Workers go into restarting/crash cycle (WORKER TIMEOUT / signal 6)

lsmith77 commented 2 years ago

I am struggling to know which layer is the root cause here.

My app runs fine, but then suddenly it is unable to serve requests for a while and then "fixes itself". While it's unable to serve requests my logs show:

[2022-01-18 08:36:46 +0000] [1505] [CRITICAL] WORKER TIMEOUT (pid:1548)
[2022-01-18 08:36:46 +0000] [1505] [CRITICAL] WORKER TIMEOUT (pid:1575)
[2022-01-18 08:36:46 +0000] [1505] [WARNING] Worker with pid 1548 was terminated due to signal 6
[2022-01-18 08:36:46 +0000] [1505] [WARNING] Worker with pid 1575 was terminated due to signal 6
[2022-01-18 08:36:46 +0000] [1783] [INFO] Booting worker with pid: 1783
[2022-01-18 08:36:46 +0000] [1782] [INFO] Booting worker with pid: 1782
[2022-01-18 08:36:47 +0000] [1505] [CRITICAL] WORKER TIMEOUT (pid:1577)
[2022-01-18 08:36:47 +0000] [1505] [CRITICAL] WORKER TIMEOUT (pid:1578)
[2022-01-18 08:36:47 +0000] [1505] [WARNING] Worker with pid 1578 was terminated due to signal 6
[2022-01-18 08:36:47 +0000] [1784] [INFO] Booting worker with pid: 1784
[2022-01-18 08:36:47 +0000] [1505] [WARNING] Worker with pid 1577 was terminated due to signal 6
[2022-01-18 08:36:47 +0000] [1785] [INFO] Booting worker with pid: 1785
[2022-01-18 08:36:51 +0000] [1505] [CRITICAL] WORKER TIMEOUT (pid:1545)
[2022-01-18 08:36:51 +0000] [1505] [CRITICAL] WORKER TIMEOUT (pid:1551)
[2022-01-18 08:36:51 +0000] [1505] [CRITICAL] WORKER TIMEOUT (pid:1559)
[2022-01-18 08:36:52 +0000] [1505] [WARNING] Worker with pid 1551 was terminated due to signal 6

Initially, I thought it was related to load and resource limits, but it seems to also happen during "typical load" and when resources are nowhere near their limits.

lsmith77 commented 2 years ago

BTW I saw this ticket here https://github.com/tiangolo/uvicorn-gunicorn-fastapi-docker/issues/47 but I think its not the same issue.

udit-pandey commented 2 years ago

Facing the same issue. Whenever following code is executed with incorrect smtp_url, port, my worker crashes:

def validate_smtp(smtp_url: str):
     try:
         smtp = SMTP()
         smtp.connect(smtp_url)
         smtp.quit()
         return True
     except:
         return False

There is no crash if smtp_url or port is valid. Dependencies:

gunicorn: 20.1.0
uvicorn: 0.17.1
fastapi: 0.73.0

AnjaneyuluBatta505 commented 2 years ago

I'm also facing the same issue. any workarounds?

udit-pandey commented 2 years ago

i resolved this issue by adding worker timeout while initiating my gunicorn application.

gunicorn -k uvicorn.workers.UvicornWorker ${APP_MODULE} --bind 0.0.0.0:80 --timeout ${WORKER_TIMEOUT}

mudassirzr commented 2 years ago

Facing the same issue when running long processes on websockets and it ends up terminating the websocket connection. Any fixes?

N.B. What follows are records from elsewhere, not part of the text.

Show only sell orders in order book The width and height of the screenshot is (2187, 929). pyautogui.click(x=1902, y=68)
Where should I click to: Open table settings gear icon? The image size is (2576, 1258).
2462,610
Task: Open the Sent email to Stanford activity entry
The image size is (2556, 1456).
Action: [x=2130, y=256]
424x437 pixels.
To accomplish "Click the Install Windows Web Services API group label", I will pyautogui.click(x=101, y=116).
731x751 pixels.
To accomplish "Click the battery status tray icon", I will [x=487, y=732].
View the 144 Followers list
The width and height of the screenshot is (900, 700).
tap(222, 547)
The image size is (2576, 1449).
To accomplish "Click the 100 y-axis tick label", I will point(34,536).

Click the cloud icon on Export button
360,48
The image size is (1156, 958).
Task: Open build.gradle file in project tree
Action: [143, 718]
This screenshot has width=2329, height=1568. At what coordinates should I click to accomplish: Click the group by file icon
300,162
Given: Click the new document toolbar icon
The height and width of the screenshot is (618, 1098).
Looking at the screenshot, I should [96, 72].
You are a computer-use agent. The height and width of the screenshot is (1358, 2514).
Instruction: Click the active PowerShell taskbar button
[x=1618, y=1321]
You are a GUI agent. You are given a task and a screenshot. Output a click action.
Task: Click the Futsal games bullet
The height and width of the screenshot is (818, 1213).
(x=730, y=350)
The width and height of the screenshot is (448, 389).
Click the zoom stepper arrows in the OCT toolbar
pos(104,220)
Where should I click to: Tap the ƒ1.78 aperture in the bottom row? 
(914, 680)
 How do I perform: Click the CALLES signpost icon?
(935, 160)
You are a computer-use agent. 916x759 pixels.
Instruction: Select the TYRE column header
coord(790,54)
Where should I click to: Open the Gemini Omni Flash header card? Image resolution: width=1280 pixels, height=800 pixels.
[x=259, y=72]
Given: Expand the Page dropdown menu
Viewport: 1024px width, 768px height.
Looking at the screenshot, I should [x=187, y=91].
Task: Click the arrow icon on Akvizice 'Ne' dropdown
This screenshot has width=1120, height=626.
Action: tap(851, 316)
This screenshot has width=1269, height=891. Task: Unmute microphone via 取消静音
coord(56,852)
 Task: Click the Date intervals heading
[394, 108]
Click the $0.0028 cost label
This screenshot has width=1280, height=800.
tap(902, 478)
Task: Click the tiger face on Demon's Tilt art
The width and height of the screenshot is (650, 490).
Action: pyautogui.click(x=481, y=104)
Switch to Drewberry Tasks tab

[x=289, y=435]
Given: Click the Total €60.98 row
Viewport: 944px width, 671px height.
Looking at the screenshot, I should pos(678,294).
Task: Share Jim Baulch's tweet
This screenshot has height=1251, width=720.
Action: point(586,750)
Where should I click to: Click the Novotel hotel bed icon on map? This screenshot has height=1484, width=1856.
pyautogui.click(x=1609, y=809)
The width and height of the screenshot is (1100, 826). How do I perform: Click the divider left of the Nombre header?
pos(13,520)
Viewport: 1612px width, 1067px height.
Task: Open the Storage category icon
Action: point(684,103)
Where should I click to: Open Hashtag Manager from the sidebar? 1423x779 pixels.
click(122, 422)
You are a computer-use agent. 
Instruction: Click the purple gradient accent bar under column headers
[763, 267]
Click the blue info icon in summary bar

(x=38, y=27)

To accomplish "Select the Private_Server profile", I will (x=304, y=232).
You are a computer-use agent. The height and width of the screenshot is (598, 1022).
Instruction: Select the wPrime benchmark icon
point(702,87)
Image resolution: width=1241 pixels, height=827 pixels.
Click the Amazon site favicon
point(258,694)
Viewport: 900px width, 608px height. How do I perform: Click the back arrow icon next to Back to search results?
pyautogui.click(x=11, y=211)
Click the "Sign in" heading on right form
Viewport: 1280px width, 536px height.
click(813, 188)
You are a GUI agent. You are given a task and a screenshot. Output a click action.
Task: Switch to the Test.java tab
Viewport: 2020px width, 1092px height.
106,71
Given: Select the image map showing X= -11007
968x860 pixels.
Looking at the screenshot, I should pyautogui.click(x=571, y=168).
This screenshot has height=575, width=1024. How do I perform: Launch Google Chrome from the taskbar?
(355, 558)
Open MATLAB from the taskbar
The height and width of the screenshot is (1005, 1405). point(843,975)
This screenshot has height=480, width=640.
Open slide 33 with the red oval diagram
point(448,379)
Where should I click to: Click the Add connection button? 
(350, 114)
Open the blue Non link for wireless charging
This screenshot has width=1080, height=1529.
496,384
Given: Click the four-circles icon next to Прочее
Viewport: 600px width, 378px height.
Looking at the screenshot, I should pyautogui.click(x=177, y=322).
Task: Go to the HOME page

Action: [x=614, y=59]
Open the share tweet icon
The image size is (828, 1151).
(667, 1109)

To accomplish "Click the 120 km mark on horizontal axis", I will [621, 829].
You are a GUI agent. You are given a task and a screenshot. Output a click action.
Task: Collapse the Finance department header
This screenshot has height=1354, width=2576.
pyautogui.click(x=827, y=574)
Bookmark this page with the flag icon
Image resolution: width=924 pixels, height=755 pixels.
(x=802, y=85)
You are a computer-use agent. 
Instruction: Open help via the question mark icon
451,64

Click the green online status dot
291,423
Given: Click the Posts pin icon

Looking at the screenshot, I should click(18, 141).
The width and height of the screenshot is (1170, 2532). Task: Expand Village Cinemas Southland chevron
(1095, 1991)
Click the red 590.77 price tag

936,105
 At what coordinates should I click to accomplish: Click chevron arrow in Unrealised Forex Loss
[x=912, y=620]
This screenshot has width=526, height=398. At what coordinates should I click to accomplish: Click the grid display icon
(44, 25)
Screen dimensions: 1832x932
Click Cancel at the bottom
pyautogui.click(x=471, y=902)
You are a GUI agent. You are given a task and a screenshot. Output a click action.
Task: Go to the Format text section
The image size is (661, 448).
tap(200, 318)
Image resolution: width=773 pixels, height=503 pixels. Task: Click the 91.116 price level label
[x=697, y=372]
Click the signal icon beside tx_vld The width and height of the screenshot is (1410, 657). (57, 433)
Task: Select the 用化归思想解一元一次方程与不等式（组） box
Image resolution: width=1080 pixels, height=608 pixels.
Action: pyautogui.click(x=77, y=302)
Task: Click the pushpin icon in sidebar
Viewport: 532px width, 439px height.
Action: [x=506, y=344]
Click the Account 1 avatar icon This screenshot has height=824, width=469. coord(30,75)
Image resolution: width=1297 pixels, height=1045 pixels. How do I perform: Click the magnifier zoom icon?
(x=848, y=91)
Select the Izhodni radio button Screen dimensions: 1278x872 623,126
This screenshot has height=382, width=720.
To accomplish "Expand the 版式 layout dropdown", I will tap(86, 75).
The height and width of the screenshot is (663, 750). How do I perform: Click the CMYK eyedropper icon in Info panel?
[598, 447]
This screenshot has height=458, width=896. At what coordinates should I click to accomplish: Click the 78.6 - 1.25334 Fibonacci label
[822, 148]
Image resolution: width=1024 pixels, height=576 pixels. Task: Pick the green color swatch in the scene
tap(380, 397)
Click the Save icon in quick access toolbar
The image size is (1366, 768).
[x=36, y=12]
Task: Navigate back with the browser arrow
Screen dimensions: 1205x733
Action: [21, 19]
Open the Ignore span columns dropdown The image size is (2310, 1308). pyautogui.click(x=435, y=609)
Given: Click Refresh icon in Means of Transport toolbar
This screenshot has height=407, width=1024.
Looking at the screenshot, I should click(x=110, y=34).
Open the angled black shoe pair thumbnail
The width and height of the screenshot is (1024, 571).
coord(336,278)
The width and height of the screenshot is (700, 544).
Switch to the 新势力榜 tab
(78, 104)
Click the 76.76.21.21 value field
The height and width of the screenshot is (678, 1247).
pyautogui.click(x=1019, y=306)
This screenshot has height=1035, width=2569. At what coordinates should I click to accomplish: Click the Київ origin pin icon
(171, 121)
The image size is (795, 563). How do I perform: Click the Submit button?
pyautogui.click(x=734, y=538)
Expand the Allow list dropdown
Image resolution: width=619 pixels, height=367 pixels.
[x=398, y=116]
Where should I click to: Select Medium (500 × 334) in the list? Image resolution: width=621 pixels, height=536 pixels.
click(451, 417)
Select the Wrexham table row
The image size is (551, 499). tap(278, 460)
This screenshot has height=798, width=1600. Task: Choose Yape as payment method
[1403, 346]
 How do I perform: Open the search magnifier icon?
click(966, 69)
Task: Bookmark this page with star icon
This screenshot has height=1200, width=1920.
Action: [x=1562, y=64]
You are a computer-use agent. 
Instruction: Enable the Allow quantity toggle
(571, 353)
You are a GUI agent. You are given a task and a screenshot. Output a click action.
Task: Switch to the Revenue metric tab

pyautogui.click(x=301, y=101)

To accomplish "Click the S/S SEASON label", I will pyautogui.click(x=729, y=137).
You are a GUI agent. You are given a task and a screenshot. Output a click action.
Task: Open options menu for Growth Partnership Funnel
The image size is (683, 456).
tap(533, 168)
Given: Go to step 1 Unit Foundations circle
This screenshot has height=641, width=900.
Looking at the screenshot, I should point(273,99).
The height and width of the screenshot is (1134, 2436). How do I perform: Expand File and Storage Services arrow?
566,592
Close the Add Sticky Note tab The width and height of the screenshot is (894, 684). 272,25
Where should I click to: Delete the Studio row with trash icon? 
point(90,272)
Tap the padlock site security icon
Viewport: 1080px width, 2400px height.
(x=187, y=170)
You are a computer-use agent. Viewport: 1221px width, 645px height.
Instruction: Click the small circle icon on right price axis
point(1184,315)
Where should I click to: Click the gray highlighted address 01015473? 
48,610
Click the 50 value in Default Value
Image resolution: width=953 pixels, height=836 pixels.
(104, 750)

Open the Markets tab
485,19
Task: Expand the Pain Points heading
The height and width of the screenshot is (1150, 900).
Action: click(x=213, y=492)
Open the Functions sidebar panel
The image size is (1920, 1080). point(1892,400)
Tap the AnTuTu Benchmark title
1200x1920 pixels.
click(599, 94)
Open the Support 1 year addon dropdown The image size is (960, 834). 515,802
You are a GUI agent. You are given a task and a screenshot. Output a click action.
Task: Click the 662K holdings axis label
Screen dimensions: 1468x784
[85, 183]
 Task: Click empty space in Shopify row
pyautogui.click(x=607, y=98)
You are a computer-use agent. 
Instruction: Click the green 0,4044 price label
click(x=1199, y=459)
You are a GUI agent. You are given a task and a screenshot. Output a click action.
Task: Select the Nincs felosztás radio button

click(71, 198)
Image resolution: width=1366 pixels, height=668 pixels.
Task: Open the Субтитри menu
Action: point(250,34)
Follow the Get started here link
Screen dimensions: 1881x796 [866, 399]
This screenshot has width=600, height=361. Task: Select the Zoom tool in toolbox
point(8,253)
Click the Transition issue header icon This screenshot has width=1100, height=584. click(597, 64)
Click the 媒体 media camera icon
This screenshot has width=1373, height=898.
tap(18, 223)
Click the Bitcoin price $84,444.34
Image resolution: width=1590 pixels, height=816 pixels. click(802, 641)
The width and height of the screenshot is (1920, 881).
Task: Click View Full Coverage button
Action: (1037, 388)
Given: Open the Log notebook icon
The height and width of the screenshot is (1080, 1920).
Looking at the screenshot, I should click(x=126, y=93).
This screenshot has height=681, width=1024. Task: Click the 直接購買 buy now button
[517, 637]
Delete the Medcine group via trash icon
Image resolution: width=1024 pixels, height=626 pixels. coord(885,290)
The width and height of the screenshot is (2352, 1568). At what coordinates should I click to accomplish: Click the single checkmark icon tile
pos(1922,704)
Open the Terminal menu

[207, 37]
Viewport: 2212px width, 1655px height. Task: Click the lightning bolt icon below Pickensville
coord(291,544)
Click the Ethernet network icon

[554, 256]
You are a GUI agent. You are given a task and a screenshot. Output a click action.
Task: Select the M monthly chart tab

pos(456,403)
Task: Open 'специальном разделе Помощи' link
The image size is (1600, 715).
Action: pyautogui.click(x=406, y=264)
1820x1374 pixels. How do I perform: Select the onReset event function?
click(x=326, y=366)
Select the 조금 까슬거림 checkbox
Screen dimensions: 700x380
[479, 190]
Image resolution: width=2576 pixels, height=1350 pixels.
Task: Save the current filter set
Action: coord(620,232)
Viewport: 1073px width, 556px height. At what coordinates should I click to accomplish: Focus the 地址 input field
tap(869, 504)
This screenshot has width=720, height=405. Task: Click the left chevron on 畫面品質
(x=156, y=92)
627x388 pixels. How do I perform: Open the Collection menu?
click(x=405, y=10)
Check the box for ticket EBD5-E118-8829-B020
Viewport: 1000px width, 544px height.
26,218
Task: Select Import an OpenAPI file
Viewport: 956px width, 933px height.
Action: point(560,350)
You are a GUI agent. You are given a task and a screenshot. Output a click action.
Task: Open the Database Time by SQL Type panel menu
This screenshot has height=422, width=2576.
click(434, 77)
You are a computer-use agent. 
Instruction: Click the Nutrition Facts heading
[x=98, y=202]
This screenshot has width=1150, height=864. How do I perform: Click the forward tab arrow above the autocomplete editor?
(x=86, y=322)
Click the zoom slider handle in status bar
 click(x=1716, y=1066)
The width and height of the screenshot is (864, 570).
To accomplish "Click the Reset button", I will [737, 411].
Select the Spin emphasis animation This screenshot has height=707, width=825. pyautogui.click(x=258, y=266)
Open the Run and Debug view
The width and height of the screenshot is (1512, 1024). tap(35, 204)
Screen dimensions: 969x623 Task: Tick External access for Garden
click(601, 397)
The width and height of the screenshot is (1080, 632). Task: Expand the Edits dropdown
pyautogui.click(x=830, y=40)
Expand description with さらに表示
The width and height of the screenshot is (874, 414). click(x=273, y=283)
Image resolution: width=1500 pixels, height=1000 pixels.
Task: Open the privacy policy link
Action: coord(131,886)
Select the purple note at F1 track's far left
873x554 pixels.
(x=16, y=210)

yuanwu2017 commented 2 years ago

Facing the same issue when I use the haystack. I modifed the docker-compose.yml as following: command: "/bin/bash -c 'sleep 10 && gunicorn rest_api.application:app -b 0.0.0.0 -k uvicorn.workers.UvicornWorker -- workers 1 --timeout 600'" It can work.

ankitksharma commented 2 years ago

Facing this issue while using docker. Working perfectly fine if run directly with gunicorn -w 1 -k uvicorn.workers.UvicornWorker --bind 0.0.0.0:8080 main:app.

None of the following suggested solutions worked:

Assigning more memory
Changing worker class to gevent
Changing python version to 3.7 from 3.9
Adding timeout
Running directly with uvicorn without gunicorn

Can someone please point me in the right direction to resolve this issue?

komljenovicnikola commented 2 years ago

Facing this same issue (on both CentOS and Ubuntu VM's), it happens during typical load and all resources are not near limits.